Uchar.t currently lacks a default printer for ppx_deriving.show — indeed, it’s practically the only thing in the standard library that doesn’t have such a printer. I’d like to do a pull request to add one. Writing the code is easy, but figuring out what the default printed representation should look like is not obvious, because there’s no read syntax for Uchar.t in OCaml currently.

I’d like to pick something that might even be a good candidate for a read syntax someday, so thoughts on a good one are actively solicited. I don’t want what I pick to suck, inspire the addition of that syntax to the language itself, and then end up living for a long time even though it sucks.

So, any suggestions? One complexity is that Uchar.t can store things that don’t print out very well, like zero-width joiners, combining characters, etc.
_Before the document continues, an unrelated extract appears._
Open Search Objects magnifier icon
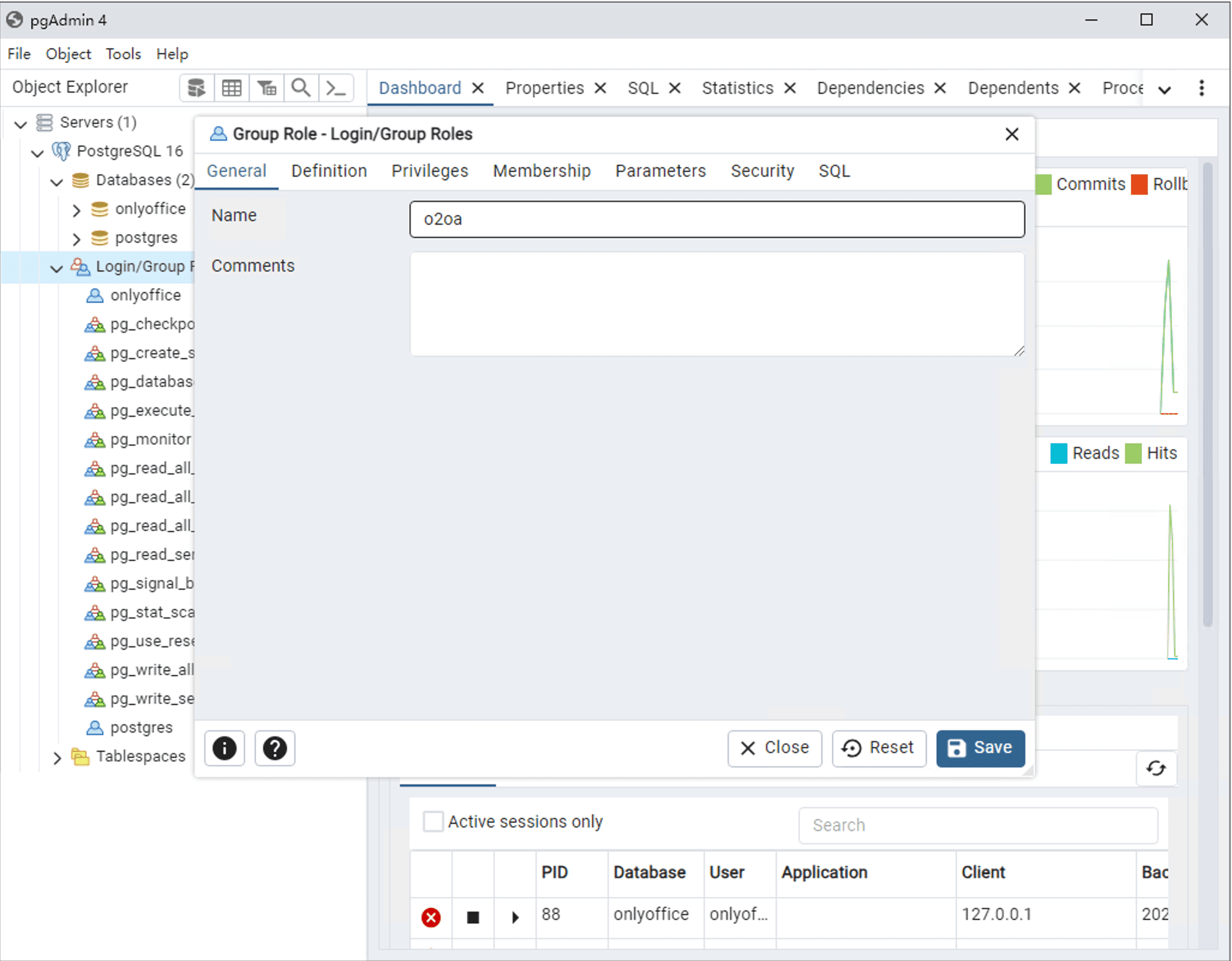This screenshot has width=1232, height=961. pyautogui.click(x=301, y=88)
See also the discussion at https://github.com/ocaml-ppx/ppx_deriving/issues/174


#2

One suggestion for an OCaml Uchar.t read syntax that’s evolved on the discord channel:

let pi : Uchar.t = \u'π'

(for direct entry of Unicode chars in source)

and

let alsopi: Uchar.t = \u{3C0}

(for entry of chars by their hex codepoint.)
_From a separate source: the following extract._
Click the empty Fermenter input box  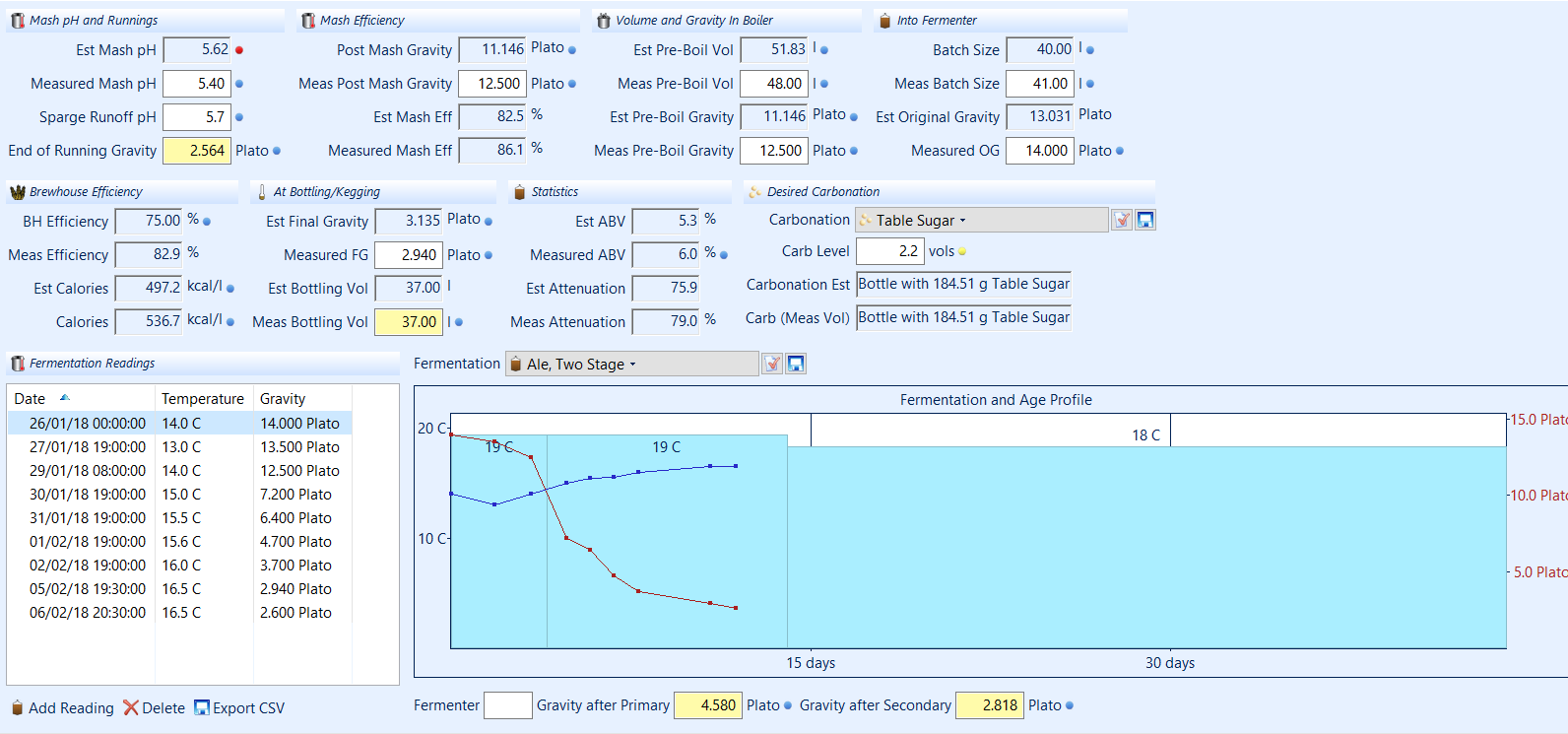point(507,705)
It’s gross, but finding something less gross seems hard…


#3

Printing out π requires determining the current locale of the user and leveraging that information to encode the codepoints to that encoding (you can’t just print UTF-8 and cross your fingers), depending on whether or not you want to support fun stuff like EBCDIC platforms or people running on iso-8859 platforms.
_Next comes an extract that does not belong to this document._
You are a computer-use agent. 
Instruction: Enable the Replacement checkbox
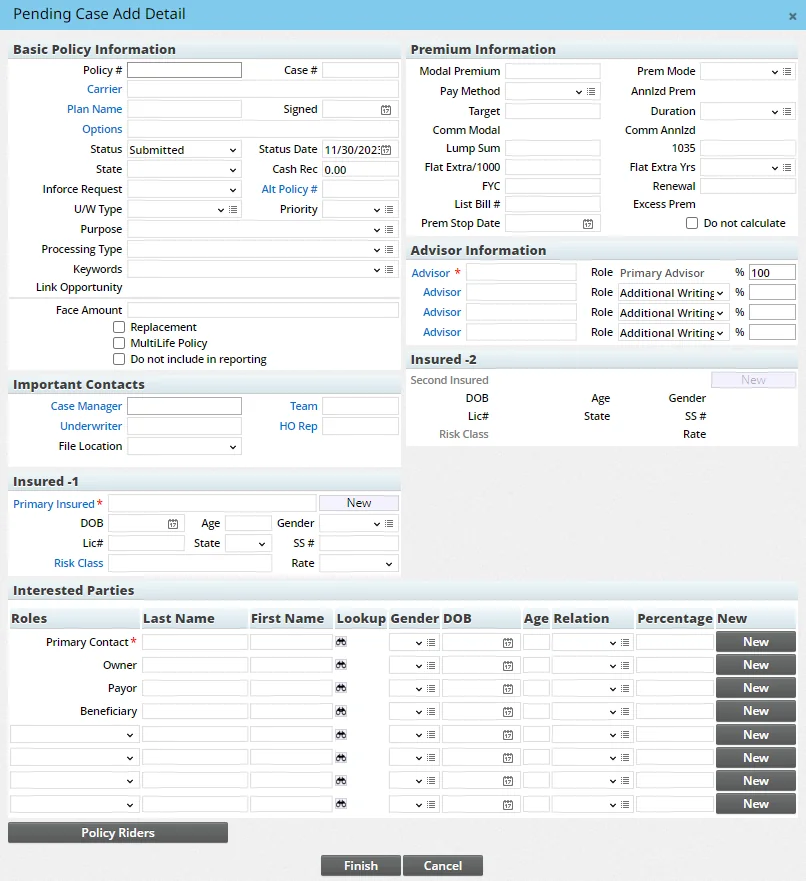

On both latin1 and utf-8 platforms I guess you could print out the char encoding provided it’s printable (0x20 <= t <= 0x7e or whatever)

An alternative would be to just print the codepoints, preferably in a format that would permit re-entry somehow. Ie I’d prefer 0x3C0 over \u{3C0} because I can copy-paste the former.

Not an easy problem.


#4

That doesn’t really have much to do with this question, since we’re discussing read syntax.


#5

Ah, I had never encountered the term “read syntax” before, but I take it that means the of_string syntax?

In that case let pi : Uchar.t = \u'π' seems to suggest we should parse the user’s input according to their locale, or assume UTF-8?


#6

For source files, we will almost certainly be adopting unicode eventually — pretty much all programming languages have.